Manga – those comics which we Americans, being unable to produce many visual narratives outside of the comics pages and the superhero genre, import from Japan to help fill out our graphic novel shelves. Whether you love it or hate it, manga is a phenomenon in America today. But if all you’re familiar with is the mainstream stuff you may wonder what the big deal is. If so, I suggest you look into 20th Century Boys. It may broaden your horizons a little.

Naoki Urasawa is a manga-ka, or manga artist, of some fame in Japan. He’s tackled a wide variety of genres and consistently delivered a high quality of art and story, when he was the author of the story (even when he wasn’t, he collaborated with people who knew what they were about.)
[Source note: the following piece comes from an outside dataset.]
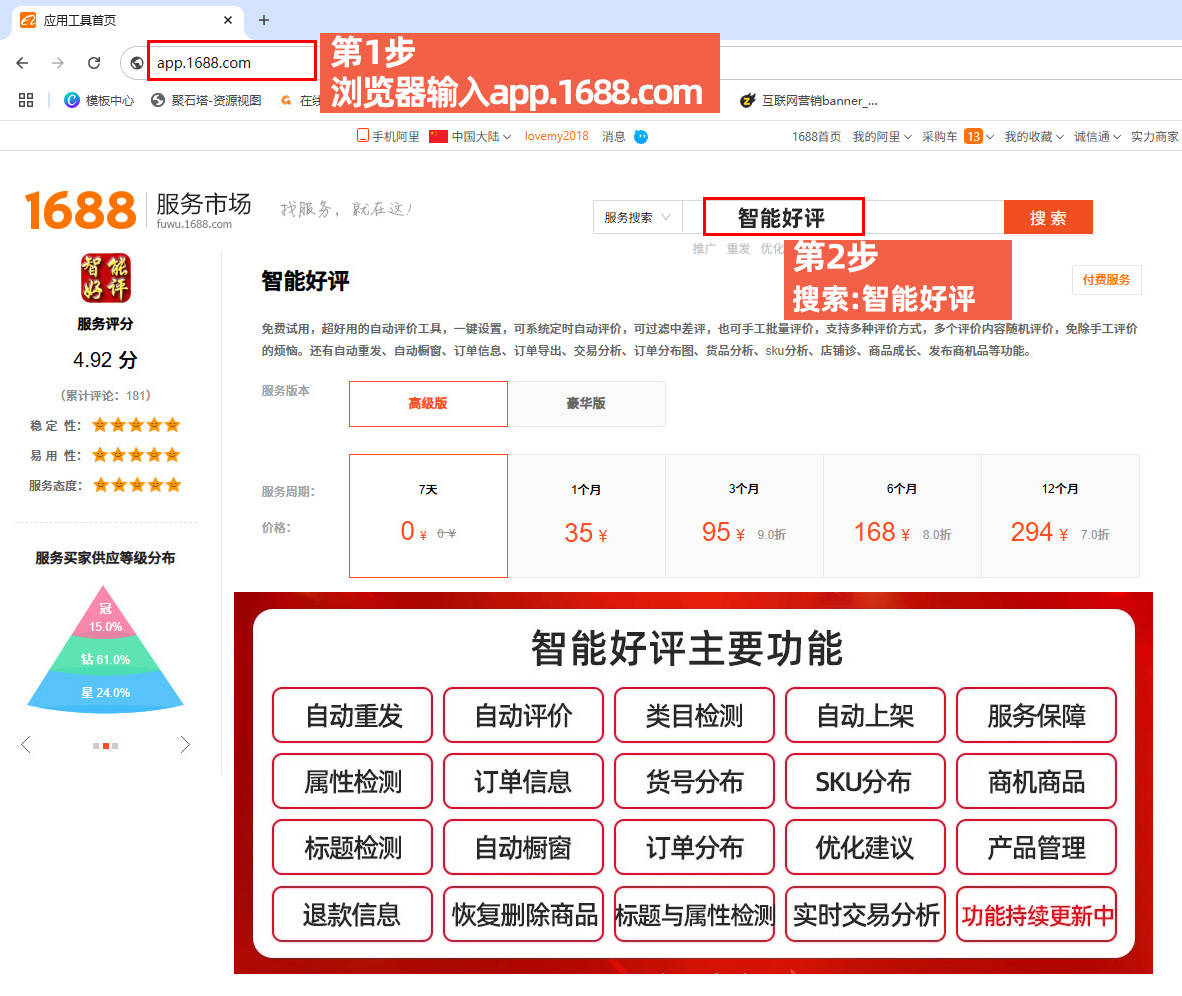Expand the 我的阿里 menu
The height and width of the screenshot is (996, 1182).
[x=881, y=137]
20th Century Boys may be one of his most impressive in scope and themes. It is nothing more or less than a tribute to the days when it was possible to save the world.
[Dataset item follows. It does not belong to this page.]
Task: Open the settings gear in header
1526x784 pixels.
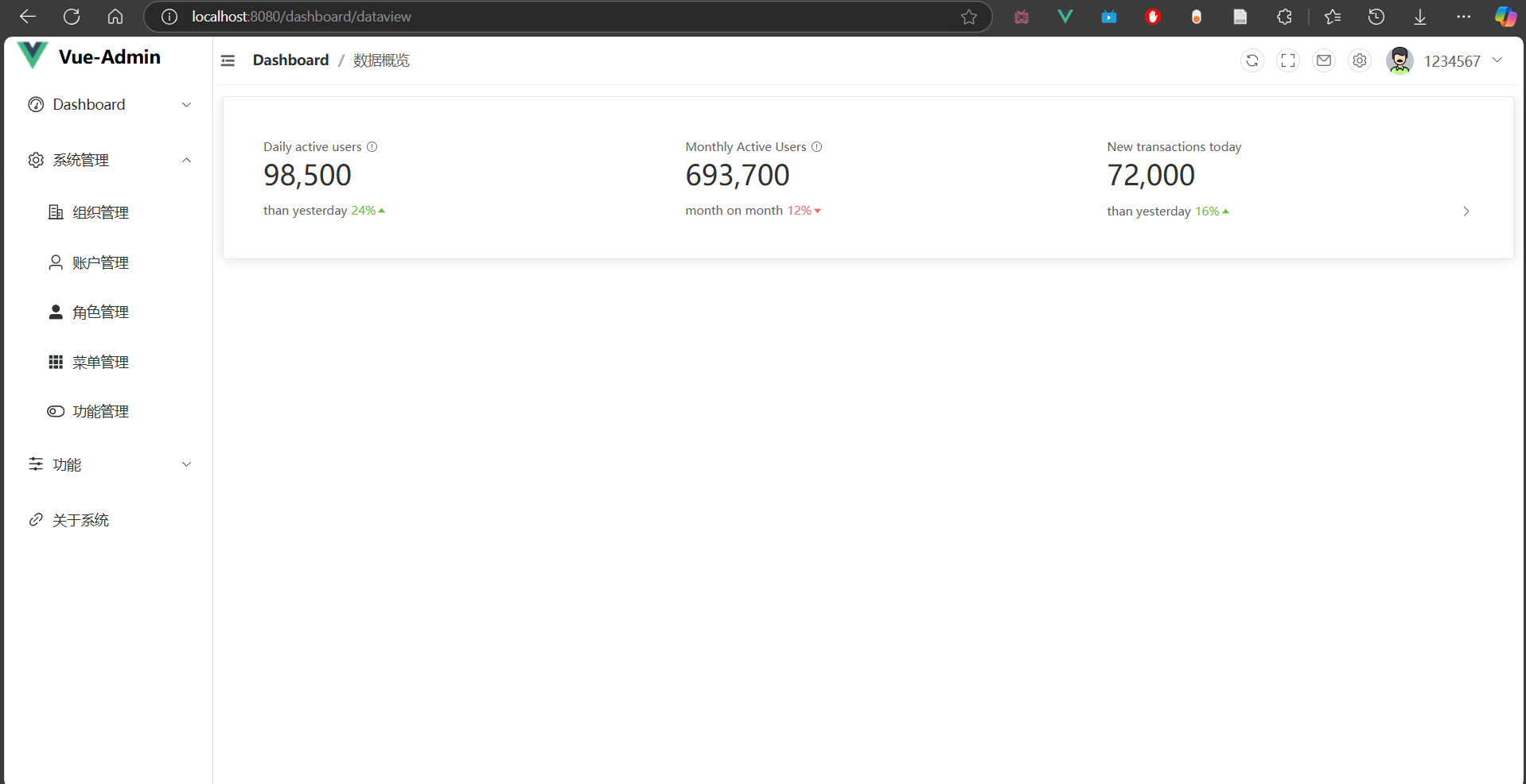Action: 1360,60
For Endo Kenji, living in 1969 meant rock and roll, moon landings and a new age for humanity. For a handful of young boys, it was an exciting era. It was a time to dream of growing into successful and impossibly cool adults and, when the turn of the century came in thirty years, it would undoubtedly mean a coming apocalypse that could only be averted by the actions of brave men like they will undoubtedly be by then. Kenji and his friends spent the summer daydreaming about what could be, and writing down their future adventures in crudely drawn and lettered books, buried away to be excavated by their future selves when the time was right. Among them, a story of how the world would end, and how they would prevent it.

For Endo Kenji, living in 1997 meant struggling to keep the family store open, looking after the niece his sister hand unexpectedly left with them before disappearing a few years before and trying to keep in touch with just one or two of his old friends. There’s no time for daydreams. With three people to keep fed and a corporate manager to appease, there’s time for little else. No rock and roll, very little technology and absolutely no heroics.
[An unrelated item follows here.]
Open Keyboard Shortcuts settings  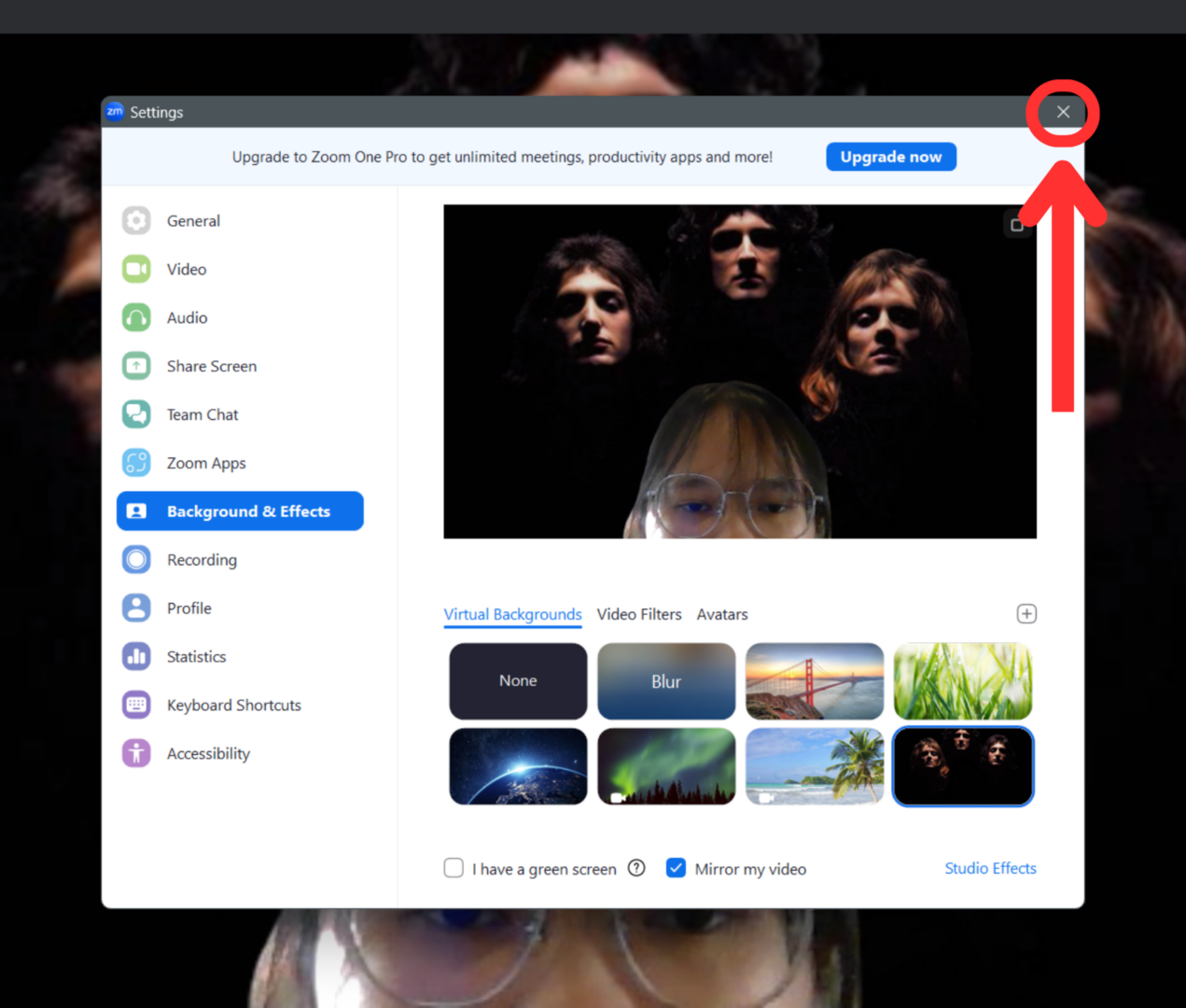(233, 705)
That is, until one of the family’s long standing customers turns up missing. When Kenji goes to retrieve the last delivery he had made, he spots a symbol that takes him thirty years back. A symbol of friendship between young boys. A symbol that says, ‘we are friends’.

But that’s not what it means anymore. One of Kenji’s old friends never quite grew up. Never put the toys behind him. He’s set out to bring their predictions of the end of the world to life, even if he has to play the villain himself. He’s charismatic and he’s rounded up a cult of followers, calling himself ‘Friend’ and quietly maneuvering himself into a position to wreak havoc. Kenji and his friends, as the only people who know the doomsday plan in it’s entirety and will take the danger it poses seriously, have to figure out who Friend is and stop his plans.

Kenji isn’t the supercool adult he planned to be. He’s not prepared or equipped to fight or persuade. But the world needs a hero, even if his only qualification is convenience store clerk.

The themes that run through 20th Century Boys are at once simple and deep. A typical shonen, or boy’s comic in Japan focuses on themes of friendship, hard work towards goals and eventual victory. Urasawa takes these themes and makes them his own by adding one more: the passing of time.

His story grapples with friendships not just as they are formed but as they grow, falter and sometimes lapse. By covering a span of over fifty years (the manga eventually looks forward into the 21st century) Urasawa gives his characters incredible richness as we watch them age from naïve young boys to struggling and disillusioned men and into grim but purposeful middle age. In spite of the disagreements and distance that often comes between them their deep and heartfelt friendship endures over time, a stark contrast to the superficial charm of their nemesis.

By the same token, the goal Kenji sets with his friends, to save the world, is almost ludicrous in scope. But at the same time, we see what happens to these people when they give in and accept that their ludicrous goals have to be set aside so that they can ‘get by’ in the world. They diminish. They are demeaned. They learn few truly useful lessons and they struggle through day by day, slowly loosing touch with themselves and the people in their lives. Only when their worthy cause is returned to them do they revive, grow and become the men they wanted to be.

It’s tempting to dismiss comics as just frivolity, a few pretty pictures, with no real depth or power to them. And if you transfer them from one culture to another, surely they must loose even more of what little meaning they had. But in 20th Century Boys, Urasawa has written a powerful critique of leaving the big goals behind in exchange for the day to day and remindeds us that friendships are what we make of them. Read it, and it may change your perspective for good.